A Certidão de Dívida Ativa (CDA) é o documento emitido pela Fazenda Pública, seja ela municipal, estadual ou federal, para formalizar um débito que não foi pago pelo contribuinte dentro do prazo estabelecido. Esse débito pode ter origem tributária (impostos, taxas, contribuições) ou não tributária (multas administrativas, por exemplo). A CDA é o resultado final de um processo administrativo chamado inscrição em dívida ativa, no qual o órgão público apura o valor devido, verifica sua regularidade e formaliza a cobrança.
Principais características:
- Título executivo extrajudicial: a CDA já nasce com força executiva, ou seja, permite que a Fazenda Pública ajuíze diretamente uma ação de cobrança (a execução fiscal), sem precisar de um processo de conhecimento anterior.
- Presunção de certeza e liquidez: presume-se que os dados contidos na CDA são verdadeiros e que o valor cobrado está correto, cabendo ao contribuinte o ônus de provar o contrário, caso discorde da cobrança.
- Base legal: está prevista principalmente na Lei nº 6.830/1980 (Lei de Execuções Fiscais) e no Código Tributário Nacional (CTN).

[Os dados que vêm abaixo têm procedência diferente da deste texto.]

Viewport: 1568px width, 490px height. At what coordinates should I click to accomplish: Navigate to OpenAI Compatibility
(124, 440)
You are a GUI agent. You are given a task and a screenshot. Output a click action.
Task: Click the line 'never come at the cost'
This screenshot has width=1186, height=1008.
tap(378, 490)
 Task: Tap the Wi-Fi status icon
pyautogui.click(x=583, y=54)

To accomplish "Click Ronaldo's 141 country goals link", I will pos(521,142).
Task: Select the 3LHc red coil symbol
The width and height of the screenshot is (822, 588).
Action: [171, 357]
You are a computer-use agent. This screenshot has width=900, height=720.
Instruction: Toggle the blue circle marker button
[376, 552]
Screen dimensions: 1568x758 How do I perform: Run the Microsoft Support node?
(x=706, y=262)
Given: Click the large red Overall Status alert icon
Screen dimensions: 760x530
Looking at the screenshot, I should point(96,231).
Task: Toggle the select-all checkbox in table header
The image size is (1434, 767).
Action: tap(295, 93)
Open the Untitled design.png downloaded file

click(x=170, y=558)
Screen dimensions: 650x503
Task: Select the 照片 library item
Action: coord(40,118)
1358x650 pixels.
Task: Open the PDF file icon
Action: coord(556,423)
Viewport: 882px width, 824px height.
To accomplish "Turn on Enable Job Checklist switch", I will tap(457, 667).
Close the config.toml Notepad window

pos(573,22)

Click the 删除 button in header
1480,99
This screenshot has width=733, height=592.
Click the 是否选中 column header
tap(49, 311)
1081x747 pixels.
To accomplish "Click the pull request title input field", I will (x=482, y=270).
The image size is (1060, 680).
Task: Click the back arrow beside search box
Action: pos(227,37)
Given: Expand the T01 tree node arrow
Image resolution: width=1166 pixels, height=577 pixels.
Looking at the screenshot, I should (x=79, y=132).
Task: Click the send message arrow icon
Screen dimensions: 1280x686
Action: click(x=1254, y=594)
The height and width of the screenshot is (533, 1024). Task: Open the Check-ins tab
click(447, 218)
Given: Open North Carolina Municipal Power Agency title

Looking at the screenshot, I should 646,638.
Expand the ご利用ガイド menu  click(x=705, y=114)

O que a CDA precisa conter:
Para ser válida, a CDA deve trazer, entre outras informações:
- Nome do devedor e, quando existir, dos corresponsáveis;
- Valor originário da dívida e a forma de calcular juros e demais encargos;
- Origem e natureza do crédito, com fundamento legal;
- Data da inscrição em dívida ativa;
- Número do processo administrativo ou do auto de infração, quando houver.
A ausência de qualquer um desses requisitos pode ser questionada judicialmente e levar à nulidade da CDA, o que compromete a validade da execução fiscal baseada nela.
Para que serve na prática:
A CDA é o documento que instrui a petição inicial da execução fiscal, o processo judicial pelo qual a Fazenda Pública cobra, na Justiça, valores que não foram pagos voluntariamente pelo contribuinte. É a partir da CDA que o Judiciário reconhece a existência e a exigibilidade da dívida, permitindo atos como penhora de bens e outras medidas de constrição patrimonial.
Lembrando que com a Resolução nº547/2024 do CNJ, devemos comprovar a adoção de medidas para soluções amigáveis ou cobrança extrajudicial, assim como o protesto da CDA antes da sua judicialização.
Agora você já conhece a definição de uma CDA, assim como sua aplicabilidade jurídica.